(Source data Opens)

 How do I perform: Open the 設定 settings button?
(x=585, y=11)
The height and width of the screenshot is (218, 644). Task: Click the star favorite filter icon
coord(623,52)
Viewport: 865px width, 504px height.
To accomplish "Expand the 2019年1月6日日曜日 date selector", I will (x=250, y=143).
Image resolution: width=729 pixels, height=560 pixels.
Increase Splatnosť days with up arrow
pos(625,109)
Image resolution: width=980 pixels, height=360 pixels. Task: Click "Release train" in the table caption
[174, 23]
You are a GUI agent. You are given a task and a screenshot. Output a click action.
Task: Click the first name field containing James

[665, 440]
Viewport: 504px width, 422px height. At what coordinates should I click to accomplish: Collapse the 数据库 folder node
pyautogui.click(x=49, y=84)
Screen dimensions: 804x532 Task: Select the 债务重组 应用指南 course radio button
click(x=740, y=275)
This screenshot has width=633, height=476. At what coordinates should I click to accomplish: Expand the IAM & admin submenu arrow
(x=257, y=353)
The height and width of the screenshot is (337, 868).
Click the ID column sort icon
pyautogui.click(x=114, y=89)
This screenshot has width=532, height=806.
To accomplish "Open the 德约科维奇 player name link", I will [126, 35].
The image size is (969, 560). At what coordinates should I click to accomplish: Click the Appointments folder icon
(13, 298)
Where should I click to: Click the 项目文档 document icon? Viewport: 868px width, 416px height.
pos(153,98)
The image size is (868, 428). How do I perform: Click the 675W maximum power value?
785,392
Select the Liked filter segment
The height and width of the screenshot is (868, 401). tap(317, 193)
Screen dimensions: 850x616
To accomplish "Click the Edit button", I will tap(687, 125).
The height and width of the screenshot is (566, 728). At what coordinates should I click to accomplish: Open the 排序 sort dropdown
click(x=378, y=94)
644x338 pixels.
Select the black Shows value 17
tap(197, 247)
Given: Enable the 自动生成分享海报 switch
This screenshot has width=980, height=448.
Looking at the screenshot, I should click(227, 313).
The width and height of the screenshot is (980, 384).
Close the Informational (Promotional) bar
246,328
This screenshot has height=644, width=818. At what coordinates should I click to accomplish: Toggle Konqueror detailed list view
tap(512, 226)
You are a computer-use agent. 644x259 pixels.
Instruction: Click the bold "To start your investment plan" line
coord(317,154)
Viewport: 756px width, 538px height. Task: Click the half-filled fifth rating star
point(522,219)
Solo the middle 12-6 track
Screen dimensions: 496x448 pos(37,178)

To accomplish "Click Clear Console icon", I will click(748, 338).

(Source data Closes)

• _Problem requirements_
Everything in the material above is to be copied exactly.

• _Response to the exercise_
 How do I perform: Open the 設定 settings button?
(x=585, y=11)
The height and width of the screenshot is (218, 644). Task: Click the star favorite filter icon
coord(623,52)
Viewport: 865px width, 504px height.
To accomplish "Expand the 2019年1月6日日曜日 date selector", I will (x=250, y=143).
Image resolution: width=729 pixels, height=560 pixels.
Increase Splatnosť days with up arrow
pos(625,109)
Image resolution: width=980 pixels, height=360 pixels. Task: Click "Release train" in the table caption
[174, 23]
You are a GUI agent. You are given a task and a screenshot. Output a click action.
Task: Click the first name field containing James

[665, 440]
Viewport: 504px width, 422px height. At what coordinates should I click to accomplish: Collapse the 数据库 folder node
pyautogui.click(x=49, y=84)
Screen dimensions: 804x532 Task: Select the 债务重组 应用指南 course radio button
click(x=740, y=275)
This screenshot has width=633, height=476. At what coordinates should I click to accomplish: Expand the IAM & admin submenu arrow
(x=257, y=353)
The height and width of the screenshot is (337, 868).
Click the ID column sort icon
pyautogui.click(x=114, y=89)
This screenshot has width=532, height=806.
To accomplish "Open the 德约科维奇 player name link", I will [126, 35].
The image size is (969, 560). At what coordinates should I click to accomplish: Click the Appointments folder icon
(13, 298)
Where should I click to: Click the 项目文档 document icon? Viewport: 868px width, 416px height.
pos(153,98)
The image size is (868, 428). How do I perform: Click the 675W maximum power value?
785,392
Select the Liked filter segment
The height and width of the screenshot is (868, 401). tap(317, 193)
Screen dimensions: 850x616
To accomplish "Click the Edit button", I will tap(687, 125).
The height and width of the screenshot is (566, 728). At what coordinates should I click to accomplish: Open the 排序 sort dropdown
click(x=378, y=94)
644x338 pixels.
Select the black Shows value 17
tap(197, 247)
Given: Enable the 自动生成分享海报 switch
This screenshot has width=980, height=448.
Looking at the screenshot, I should click(227, 313).
The width and height of the screenshot is (980, 384).
Close the Informational (Promotional) bar
246,328
This screenshot has height=644, width=818. At what coordinates should I click to accomplish: Toggle Konqueror detailed list view
tap(512, 226)
You are a computer-use agent. 644x259 pixels.
Instruction: Click the bold "To start your investment plan" line
coord(317,154)
Viewport: 756px width, 538px height. Task: Click the half-filled fifth rating star
point(522,219)
Solo the middle 12-6 track
Screen dimensions: 496x448 pos(37,178)

To accomplish "Click Clear Console icon", I will click(748, 338).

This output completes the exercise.